Walt and Jesse resort to kidnapping Saul, threatening to kill him if he does not keep Badger from informing on them. Initially, Saul pleads for mercy, believing they were sent by a man named "Lalo". He blames this apparent slight towards Lalo on a man named "Ignacio", (Note: This dialogue was the basis for the Better Call Saul characters Nacho Varga and Lalo Salamanca.) and referring to himself as an "amigo del cartel". However, upon realizing that they are not cartel enforcers but are instead associates of Badger, Saul asks for payment so he can legally represent them and keep their talks confidential. Saul tells the duo about a man, Jimmy "In-'N-Out" Kilkelly, who makes a living being paid by other criminals to go to jail, and offers to have him stand in for Heisenberg. The DEA busts Kilkelly when Badger gives them a fake deal, but Hank Schrader is not completely convinced. Later, Saul visits Walt at his school, telling him that he is too easy to find. Saul offers to be Walt's full-time legal counsel and adviser in covering his tracks.
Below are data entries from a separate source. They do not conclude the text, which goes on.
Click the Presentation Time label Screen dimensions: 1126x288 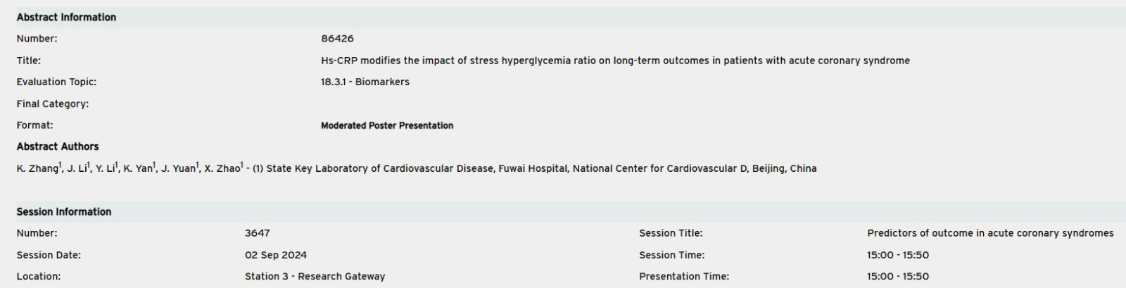pos(683,277)

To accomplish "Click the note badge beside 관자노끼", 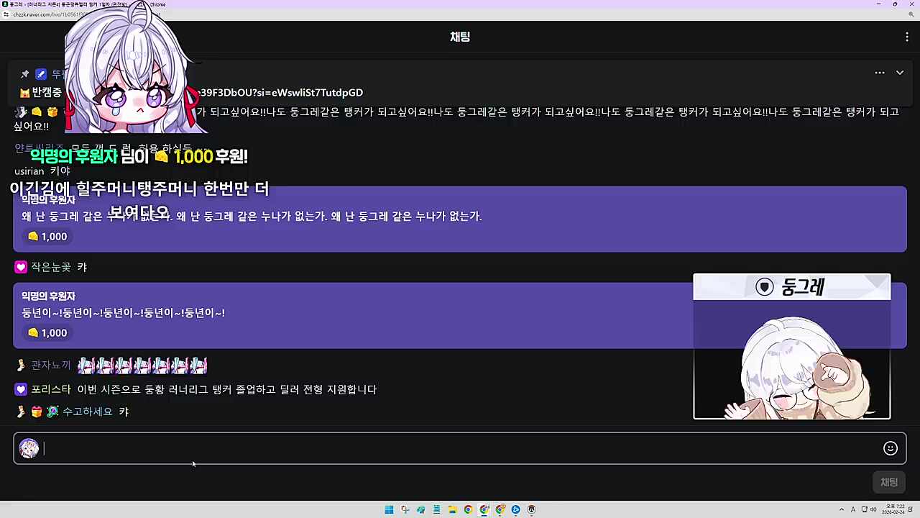I will click(21, 365).
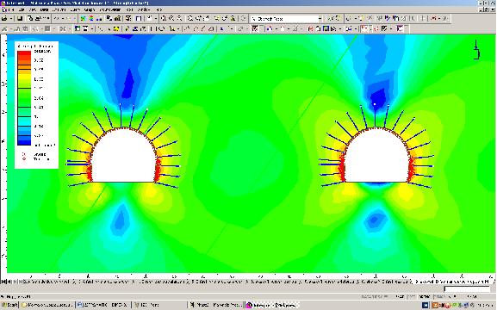Click the Open file icon in toolbar
The height and width of the screenshot is (310, 497).
tap(4, 18)
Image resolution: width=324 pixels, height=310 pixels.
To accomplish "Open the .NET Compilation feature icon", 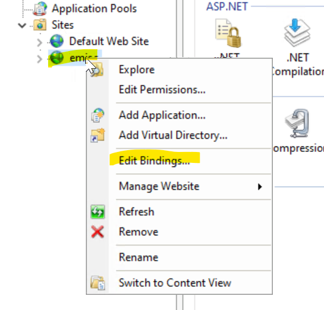I will [297, 33].
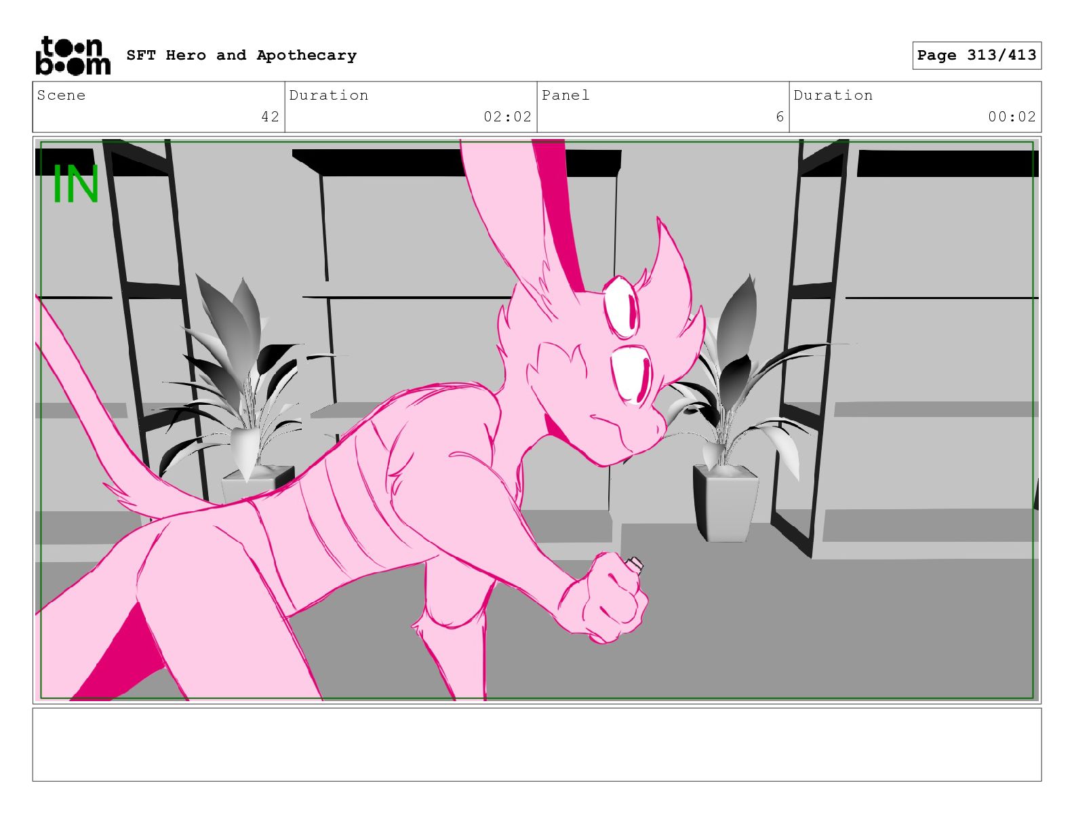
Task: Select the Scene 42 header cell
Action: click(159, 107)
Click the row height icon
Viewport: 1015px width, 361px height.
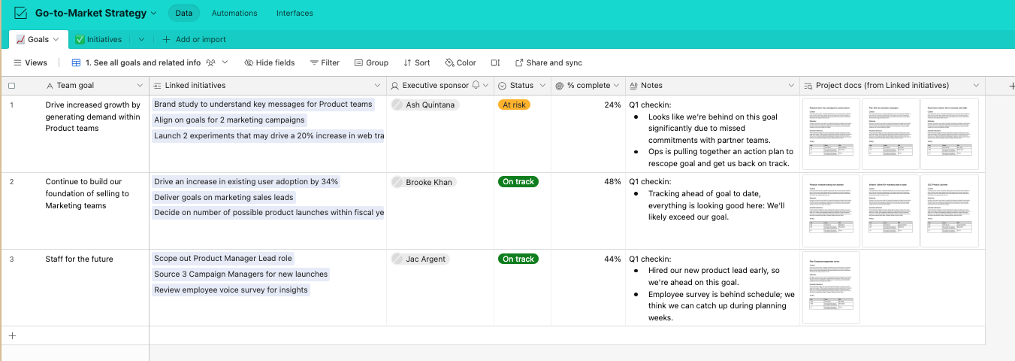click(x=495, y=63)
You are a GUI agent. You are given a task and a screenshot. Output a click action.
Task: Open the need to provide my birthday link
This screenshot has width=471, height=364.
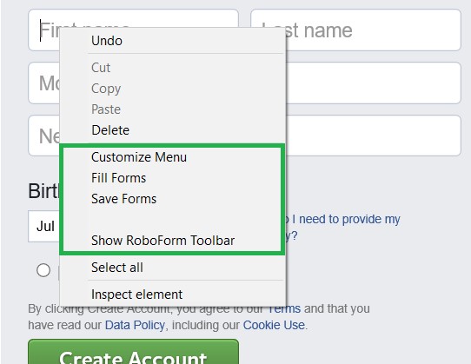[x=343, y=227]
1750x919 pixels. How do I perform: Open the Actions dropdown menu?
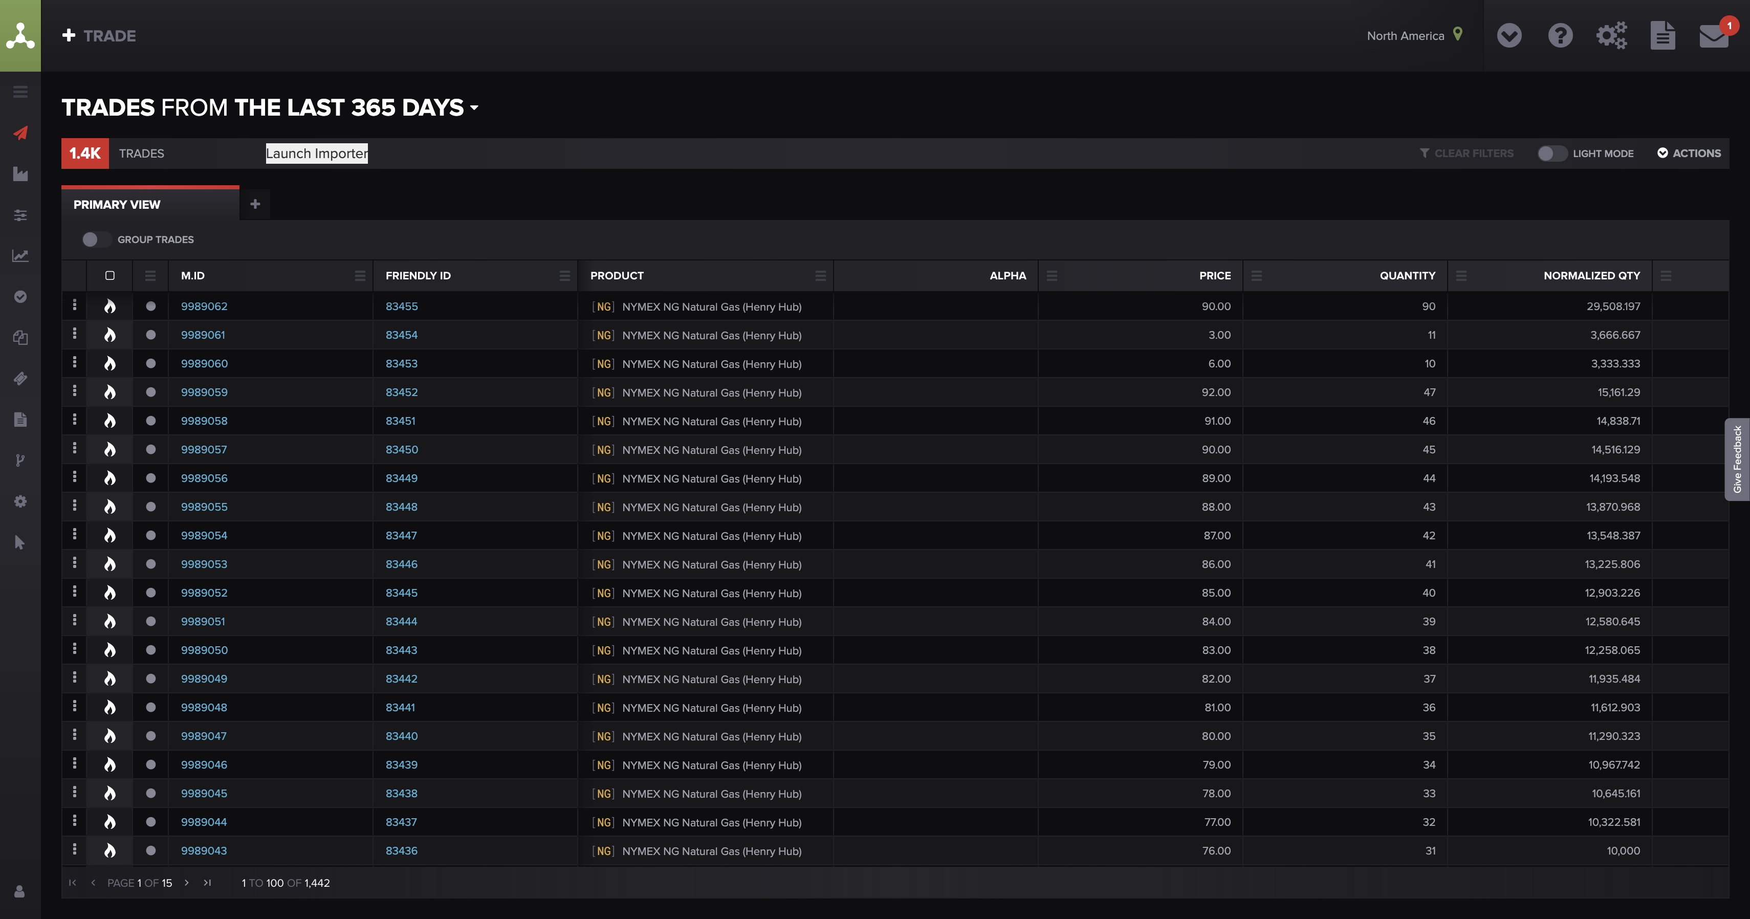click(x=1689, y=154)
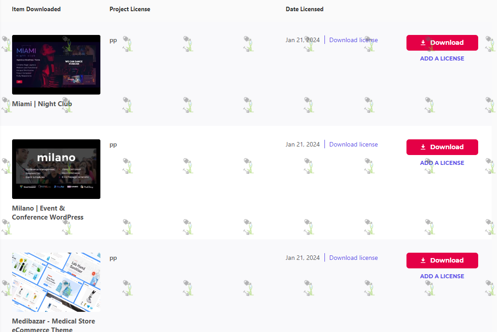Click the Date Licensed column header
This screenshot has width=497, height=332.
click(305, 9)
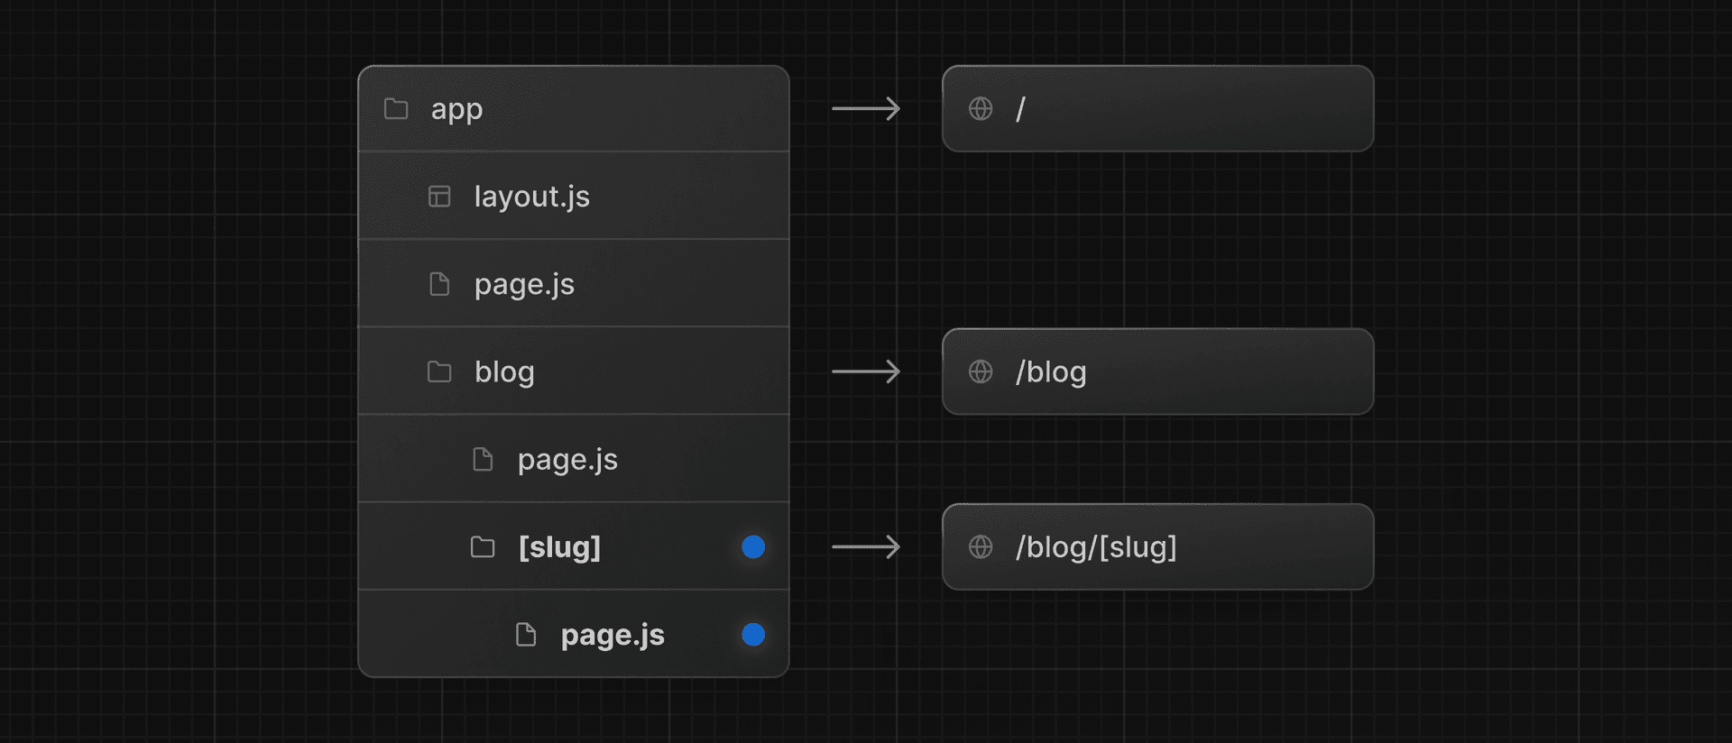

Skyler White goes to work on a Saturday, and Walt notices that she is dressing up for her new job with Ted. Seeing that Hank has holed himself in his house, Walt gives him a motivational speech, talking about how he has not had any fear in his life since he was diagnosed with terminal lung cancer. This helps Hank leave the house, but he still has panic attacks. Meanwhile, Jesse sleeps with Jane Margolis and nurses a growing connection with her, learning that she is in recovery from addiction.

== Production ==
The episode was written by Peter Gould, and directed by Terry McDonough. It aired on AMC in the United States and Canada on April 26, 2009.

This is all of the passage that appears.